Abraham Lincoln’s Favorite Doctor
Dr. Newell also represented our area in the US Congress
I’m a Lincoln man. I’ve probably read more than 50 books about the nation’s 16th president and consider Abraham Lincoln to be America’s greatest ever chief executive. It was Providence that put him on Earth — when we needed him most.
In my studies of President Lincoln, I’ve learned he had a true gift for friendship. One of his good friends during very trying times was a New Jersey physician and politician, William Augustus Newell. Although he doesn’t get much notoriety, Dr. Newell was a remarkable man.
Born in September 1817 in Franklin, Ohio, he graduated from Rutgers College and then the University of Pennsylvania medical school (1839). He held important offices — serving as a US congressman (1847-51 and 1865-67) and as Governor of both New Jersey (1857-60) and Washington Territory (1880-84). He was also founder of the US Life-Saving Service (today’s US Coast Guard) and served as a White House physician (1865). Very impressive.
Among Newell’s congressional colleagues were Lincoln (who served only one term, 1847-49), John Quincy Adams (the only former president to serve in the US House, who died at the Capitol with Newell caring for him in his final hours) Henry Clay (“The Great Compromiser”), and Andrew Johnson (the nation’s 17th president). Heady company.

(Data entries)
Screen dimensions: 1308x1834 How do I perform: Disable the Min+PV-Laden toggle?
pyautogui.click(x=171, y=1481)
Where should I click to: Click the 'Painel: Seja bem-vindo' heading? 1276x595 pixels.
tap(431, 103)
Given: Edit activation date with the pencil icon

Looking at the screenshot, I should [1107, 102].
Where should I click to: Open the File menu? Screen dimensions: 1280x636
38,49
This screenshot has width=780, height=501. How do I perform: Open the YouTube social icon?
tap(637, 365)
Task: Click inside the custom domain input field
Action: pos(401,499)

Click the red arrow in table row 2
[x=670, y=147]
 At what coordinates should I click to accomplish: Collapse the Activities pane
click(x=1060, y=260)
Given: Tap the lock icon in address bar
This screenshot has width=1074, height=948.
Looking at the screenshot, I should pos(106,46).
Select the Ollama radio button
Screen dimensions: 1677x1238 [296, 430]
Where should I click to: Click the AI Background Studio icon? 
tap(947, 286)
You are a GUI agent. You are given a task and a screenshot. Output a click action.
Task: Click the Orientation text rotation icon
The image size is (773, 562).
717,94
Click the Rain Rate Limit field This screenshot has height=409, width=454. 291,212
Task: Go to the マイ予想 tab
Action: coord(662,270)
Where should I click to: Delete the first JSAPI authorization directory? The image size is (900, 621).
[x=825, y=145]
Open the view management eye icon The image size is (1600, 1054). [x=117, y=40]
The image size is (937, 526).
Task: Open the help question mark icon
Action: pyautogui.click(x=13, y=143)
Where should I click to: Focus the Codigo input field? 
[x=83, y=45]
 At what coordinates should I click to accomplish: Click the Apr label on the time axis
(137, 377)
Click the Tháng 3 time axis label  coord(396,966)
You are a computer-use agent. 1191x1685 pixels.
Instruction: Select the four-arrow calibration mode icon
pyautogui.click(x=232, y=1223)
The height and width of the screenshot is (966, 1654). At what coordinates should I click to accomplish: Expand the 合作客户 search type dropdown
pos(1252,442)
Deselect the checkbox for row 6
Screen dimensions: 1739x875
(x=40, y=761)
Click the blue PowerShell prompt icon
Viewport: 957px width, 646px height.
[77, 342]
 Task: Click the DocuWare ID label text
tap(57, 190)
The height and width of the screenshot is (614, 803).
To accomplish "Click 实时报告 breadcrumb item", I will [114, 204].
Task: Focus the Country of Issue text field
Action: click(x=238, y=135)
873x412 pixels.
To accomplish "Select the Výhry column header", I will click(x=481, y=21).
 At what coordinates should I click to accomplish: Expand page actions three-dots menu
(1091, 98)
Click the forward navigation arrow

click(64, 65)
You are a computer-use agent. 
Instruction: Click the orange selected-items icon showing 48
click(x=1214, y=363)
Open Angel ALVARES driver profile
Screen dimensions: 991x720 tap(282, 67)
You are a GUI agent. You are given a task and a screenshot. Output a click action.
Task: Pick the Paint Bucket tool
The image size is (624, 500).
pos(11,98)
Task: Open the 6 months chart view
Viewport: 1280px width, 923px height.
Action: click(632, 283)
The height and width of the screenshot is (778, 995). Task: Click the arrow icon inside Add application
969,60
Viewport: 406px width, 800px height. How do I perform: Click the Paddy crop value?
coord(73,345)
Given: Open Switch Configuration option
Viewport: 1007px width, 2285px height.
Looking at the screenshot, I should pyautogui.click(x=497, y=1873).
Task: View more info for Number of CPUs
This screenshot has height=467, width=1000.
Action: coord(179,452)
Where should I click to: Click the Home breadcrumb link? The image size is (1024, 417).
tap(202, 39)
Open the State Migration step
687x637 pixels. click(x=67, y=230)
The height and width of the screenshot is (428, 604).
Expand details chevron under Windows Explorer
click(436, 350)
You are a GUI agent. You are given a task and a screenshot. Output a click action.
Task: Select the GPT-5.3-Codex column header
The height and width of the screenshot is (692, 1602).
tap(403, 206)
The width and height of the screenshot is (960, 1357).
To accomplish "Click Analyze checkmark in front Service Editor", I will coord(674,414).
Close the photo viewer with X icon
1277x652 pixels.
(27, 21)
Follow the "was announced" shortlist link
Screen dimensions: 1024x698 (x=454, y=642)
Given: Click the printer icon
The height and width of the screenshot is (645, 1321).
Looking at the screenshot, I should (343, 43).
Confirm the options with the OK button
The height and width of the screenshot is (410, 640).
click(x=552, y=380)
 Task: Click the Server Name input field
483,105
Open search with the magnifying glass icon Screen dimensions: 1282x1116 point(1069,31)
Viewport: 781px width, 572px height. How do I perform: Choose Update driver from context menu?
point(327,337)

**Required work**
(A) In the article about Abraham Lincoln's favorite doctor, what service did Dr. Newell found?
(B) Carry the article about Abraham Lincoln's favorite doctor further, picking up right after its final sentence.

**Responses to the tasks**
(A) He founded the US Life-Saving Service, today's US Coast Guard.

(B)
Lincoln and Newell had adjoining seats in Congress and lived in the same Washington, DC, boarding house. The president called him “a true friend of the Union.” Newell also had a distinguished medical career and was an early adopter of plastic surgery. He was still seeing patients when he died in August 1901 in Allentown, NJ, where he and his wife Joanna had raised their four children.
“When I do good, I feel good. When I do bad, I feel bad. That’s my religion.”
—President Abraham Lincoln
In 1864, the year Lincoln was re-elected president, Newell was named a White House attending physician. During that time he was credited with treating and saving the life of the president’s son, Thomas “Tad” Lincoln, who had Typhoid Fever.
Mary Lincoln was particularly fond of the good doctor (“a most estimable gentleman” and “our particular friend,” she called him). In my readings, I saw several of the First Lady’s letters to Newell, asking him to join the family for dinners and other events. It was for good reason that she liked having Newell around. The Lincolns had already lost two other young sons, Edward (in 1850 at age 4) and Willie (in 1862 at age 12), to illness. Tad wouldn’t live much longer either, dying in 1871 at age 18.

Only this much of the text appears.